The incredible robbery of Rembrandt’s painting “Child with a Soap Bubble”, later found in Nice, and its restitution are the subject of a documentary aired this evening on France 2.19th of March, 2014. A man has just woken up. Like he does every morning, he connects to the Internet, coffee in hand, to consult the news. One story occupies the headlines: ‘Child with a Soap Bubble, estimated at 30 million Euros, has just been found in Nice. Fifteen years after its robbery, this painting attributed to Rembrandt will finally find its place at the Municipal Museum of Draguignan!’ The man is suddenly seized with cold sweats and vertigo. “I made a mistake, I made a mistake,” he thinks at the height of anguish, for he is the thief of the Rembrandt. Patrick Vialneix. He had finally managed to get rid of the painting a few weeks ago through a Niçois insurer. The painting, which made him sink into paranoia, forced him to relocate many times and which he had to hide under his bed, in his wardrobe, and out of the eyes of his whole family, for all these years.

“Don Camillo with Christ”

Stolen Rembrandt
Child with a soap bubble

“I was the thief, the only thief. A decision had to be made. I decided to see a lawyer.” Calmly facing the camera, Patrick no longer lies. He testifies, freely, benefiting from coming forward and confessing in the eyes of justice. This is one of the highlights of “Trésor volé”, a documentary told in the style of a police story and broadcast tonight on France 2. When, in 1984, a fragile kid fell under the spell of a painting, during a visit with his mother, after a football match in Draguignan. How did he “find himself in the painting.” How, at 17, did he see “more than a child, but a friend in the painting”.
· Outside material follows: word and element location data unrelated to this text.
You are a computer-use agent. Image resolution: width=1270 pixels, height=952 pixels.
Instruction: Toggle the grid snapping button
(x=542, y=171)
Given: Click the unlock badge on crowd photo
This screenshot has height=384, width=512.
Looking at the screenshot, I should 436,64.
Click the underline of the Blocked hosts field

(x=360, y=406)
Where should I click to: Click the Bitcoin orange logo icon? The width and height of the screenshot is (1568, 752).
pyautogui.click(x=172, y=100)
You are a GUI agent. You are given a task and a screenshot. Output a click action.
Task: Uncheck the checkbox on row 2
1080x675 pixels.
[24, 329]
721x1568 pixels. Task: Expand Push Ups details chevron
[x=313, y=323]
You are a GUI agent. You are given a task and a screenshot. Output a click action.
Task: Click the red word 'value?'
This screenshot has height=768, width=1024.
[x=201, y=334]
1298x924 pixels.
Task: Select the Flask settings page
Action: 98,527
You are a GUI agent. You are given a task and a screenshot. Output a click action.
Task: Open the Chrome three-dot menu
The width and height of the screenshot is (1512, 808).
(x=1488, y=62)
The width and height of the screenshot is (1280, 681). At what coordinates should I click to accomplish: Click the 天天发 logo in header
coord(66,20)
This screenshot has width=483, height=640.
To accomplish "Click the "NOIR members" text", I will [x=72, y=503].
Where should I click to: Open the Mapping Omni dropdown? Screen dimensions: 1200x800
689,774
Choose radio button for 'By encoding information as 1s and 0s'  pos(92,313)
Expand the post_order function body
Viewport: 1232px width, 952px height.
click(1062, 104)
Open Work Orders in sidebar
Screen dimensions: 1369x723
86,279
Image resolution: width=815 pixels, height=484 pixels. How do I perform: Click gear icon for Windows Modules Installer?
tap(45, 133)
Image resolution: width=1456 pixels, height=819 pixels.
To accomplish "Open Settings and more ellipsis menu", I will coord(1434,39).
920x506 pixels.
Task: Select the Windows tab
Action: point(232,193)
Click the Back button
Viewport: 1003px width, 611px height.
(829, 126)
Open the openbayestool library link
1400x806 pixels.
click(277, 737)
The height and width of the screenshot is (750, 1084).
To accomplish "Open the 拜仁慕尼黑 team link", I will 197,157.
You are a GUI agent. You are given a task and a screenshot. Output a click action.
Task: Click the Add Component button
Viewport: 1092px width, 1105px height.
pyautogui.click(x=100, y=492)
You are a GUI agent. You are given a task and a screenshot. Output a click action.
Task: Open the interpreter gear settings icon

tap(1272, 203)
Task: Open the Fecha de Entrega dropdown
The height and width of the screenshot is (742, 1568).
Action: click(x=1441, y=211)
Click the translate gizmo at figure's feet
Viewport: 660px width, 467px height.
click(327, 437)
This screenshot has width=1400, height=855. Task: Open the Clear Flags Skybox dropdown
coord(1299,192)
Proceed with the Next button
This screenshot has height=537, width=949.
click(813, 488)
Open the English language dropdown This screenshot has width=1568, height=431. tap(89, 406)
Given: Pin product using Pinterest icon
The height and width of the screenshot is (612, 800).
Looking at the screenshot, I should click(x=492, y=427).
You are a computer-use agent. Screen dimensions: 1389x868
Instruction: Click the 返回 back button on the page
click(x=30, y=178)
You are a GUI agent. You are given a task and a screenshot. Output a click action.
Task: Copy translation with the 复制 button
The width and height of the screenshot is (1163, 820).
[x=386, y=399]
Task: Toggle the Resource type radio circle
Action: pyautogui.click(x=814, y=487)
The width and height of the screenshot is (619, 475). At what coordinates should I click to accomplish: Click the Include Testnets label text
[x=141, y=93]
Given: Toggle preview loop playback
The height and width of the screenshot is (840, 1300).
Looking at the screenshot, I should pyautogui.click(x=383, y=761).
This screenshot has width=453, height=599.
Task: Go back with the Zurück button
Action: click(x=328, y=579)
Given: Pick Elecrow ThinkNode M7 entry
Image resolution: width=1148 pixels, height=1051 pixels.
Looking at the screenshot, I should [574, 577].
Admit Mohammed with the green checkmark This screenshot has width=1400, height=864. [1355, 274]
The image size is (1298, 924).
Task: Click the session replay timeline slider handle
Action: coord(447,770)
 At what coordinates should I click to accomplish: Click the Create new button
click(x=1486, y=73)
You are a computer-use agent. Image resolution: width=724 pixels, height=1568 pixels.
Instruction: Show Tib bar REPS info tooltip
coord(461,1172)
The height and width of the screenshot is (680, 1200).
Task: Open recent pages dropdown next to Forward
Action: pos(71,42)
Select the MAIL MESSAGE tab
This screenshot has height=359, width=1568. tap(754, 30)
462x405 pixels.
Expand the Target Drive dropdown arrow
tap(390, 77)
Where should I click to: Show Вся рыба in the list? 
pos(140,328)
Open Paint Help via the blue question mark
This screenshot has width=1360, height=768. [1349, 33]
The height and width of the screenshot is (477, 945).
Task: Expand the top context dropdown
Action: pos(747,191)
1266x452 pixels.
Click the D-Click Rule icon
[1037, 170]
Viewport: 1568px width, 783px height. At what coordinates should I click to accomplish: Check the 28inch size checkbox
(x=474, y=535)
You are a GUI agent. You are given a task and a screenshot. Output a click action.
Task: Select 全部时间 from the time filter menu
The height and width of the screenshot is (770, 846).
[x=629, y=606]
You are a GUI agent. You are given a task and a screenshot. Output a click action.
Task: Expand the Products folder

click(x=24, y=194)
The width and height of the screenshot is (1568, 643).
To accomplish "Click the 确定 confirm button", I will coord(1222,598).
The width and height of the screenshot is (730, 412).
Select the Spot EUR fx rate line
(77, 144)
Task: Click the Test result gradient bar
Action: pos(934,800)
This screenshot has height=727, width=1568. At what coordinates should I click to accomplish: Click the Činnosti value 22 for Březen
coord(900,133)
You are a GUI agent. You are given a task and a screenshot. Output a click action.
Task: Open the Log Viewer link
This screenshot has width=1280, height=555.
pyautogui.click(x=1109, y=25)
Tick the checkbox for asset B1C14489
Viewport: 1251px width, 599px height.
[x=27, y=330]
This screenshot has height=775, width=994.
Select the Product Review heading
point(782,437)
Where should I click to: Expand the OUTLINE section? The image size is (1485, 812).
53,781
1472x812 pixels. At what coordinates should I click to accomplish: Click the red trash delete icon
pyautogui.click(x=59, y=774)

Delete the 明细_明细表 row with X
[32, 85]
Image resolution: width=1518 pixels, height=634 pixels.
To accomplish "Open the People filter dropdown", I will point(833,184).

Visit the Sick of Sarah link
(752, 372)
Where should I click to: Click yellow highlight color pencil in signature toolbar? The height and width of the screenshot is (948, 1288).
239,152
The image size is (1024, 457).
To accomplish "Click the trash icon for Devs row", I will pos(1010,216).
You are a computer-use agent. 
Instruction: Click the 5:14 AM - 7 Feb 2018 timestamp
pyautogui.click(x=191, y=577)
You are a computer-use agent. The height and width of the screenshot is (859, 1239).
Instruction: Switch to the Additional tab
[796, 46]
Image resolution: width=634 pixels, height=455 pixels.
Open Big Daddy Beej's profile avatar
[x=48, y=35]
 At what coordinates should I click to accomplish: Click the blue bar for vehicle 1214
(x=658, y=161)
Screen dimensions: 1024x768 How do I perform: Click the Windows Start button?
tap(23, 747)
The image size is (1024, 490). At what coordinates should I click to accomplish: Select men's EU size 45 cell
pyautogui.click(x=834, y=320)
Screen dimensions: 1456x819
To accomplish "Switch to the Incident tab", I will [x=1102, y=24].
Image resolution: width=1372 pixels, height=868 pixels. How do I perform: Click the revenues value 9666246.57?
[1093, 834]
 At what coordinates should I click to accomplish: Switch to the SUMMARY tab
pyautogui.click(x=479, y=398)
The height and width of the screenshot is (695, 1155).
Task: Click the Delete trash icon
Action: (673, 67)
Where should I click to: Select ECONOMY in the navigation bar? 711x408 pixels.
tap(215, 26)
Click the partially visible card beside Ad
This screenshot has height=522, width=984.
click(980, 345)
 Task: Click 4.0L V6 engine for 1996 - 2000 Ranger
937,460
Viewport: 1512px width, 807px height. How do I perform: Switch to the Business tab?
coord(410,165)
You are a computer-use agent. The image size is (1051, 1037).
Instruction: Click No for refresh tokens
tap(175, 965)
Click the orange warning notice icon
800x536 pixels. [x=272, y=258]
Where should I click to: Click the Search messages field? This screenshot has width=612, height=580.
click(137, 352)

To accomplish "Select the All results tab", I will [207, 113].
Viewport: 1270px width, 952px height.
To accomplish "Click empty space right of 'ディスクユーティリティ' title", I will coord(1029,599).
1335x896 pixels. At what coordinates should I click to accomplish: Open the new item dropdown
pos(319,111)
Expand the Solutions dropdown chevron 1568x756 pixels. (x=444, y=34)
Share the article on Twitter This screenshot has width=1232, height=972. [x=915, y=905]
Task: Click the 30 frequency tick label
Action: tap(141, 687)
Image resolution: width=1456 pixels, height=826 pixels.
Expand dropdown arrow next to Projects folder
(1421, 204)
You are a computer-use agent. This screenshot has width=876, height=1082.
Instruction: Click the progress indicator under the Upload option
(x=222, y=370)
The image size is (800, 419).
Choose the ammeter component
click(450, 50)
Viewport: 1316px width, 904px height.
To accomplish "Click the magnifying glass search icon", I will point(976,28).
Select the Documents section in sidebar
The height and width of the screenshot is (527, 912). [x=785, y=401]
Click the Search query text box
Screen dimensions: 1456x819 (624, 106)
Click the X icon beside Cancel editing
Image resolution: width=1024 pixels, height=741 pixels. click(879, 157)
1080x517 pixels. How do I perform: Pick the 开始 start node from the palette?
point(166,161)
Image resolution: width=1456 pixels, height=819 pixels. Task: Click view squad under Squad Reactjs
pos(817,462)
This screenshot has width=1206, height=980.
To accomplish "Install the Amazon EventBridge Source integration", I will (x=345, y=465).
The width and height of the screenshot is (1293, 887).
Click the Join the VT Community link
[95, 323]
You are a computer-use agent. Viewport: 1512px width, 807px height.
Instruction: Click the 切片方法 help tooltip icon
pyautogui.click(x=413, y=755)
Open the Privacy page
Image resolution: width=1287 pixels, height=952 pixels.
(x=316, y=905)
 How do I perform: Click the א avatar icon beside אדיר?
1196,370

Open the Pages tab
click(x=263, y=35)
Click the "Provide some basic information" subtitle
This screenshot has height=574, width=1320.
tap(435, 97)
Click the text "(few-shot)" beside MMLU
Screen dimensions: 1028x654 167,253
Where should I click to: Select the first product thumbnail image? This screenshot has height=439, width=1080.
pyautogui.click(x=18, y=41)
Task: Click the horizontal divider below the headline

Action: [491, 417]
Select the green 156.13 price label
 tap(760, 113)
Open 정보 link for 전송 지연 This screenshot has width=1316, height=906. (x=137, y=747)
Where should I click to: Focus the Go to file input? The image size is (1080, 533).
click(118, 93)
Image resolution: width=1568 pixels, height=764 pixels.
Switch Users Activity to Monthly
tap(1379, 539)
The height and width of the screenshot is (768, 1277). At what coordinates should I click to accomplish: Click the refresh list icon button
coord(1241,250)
Hiding for 6 hours in a museum cabinet

Then it began to speak to him, “like Don Camillo with Christ”, “It was a little like my own personal Christ… the beginning of a real passion, something magical”. And lastly, how, on the evening of the 13th of July, 1999, this 24-year-old young man will outsmart the security system of the museum. To hide for 6 hours in a cupboard to wait for closing time, then, during the deafening passage of armoured vehicles and helicopters during a military parade on the Clemenceau boulevard, to take action and steal the museum’s masterpiece. “I wanted to see it more often, to own it,” he justifies himself.  

Consumed by the painting?

And to live, certainly, one of the most exquisite nights of his life, at his home near Sainte Maxime after the robbery. “It was beautiful; I was in euphoria for 5 or 6 hours. I put it in my room and put it on the chest of drawers. And I turned off the light to enjoy the chiaroscuro of the painting”. Before taking selfies with it!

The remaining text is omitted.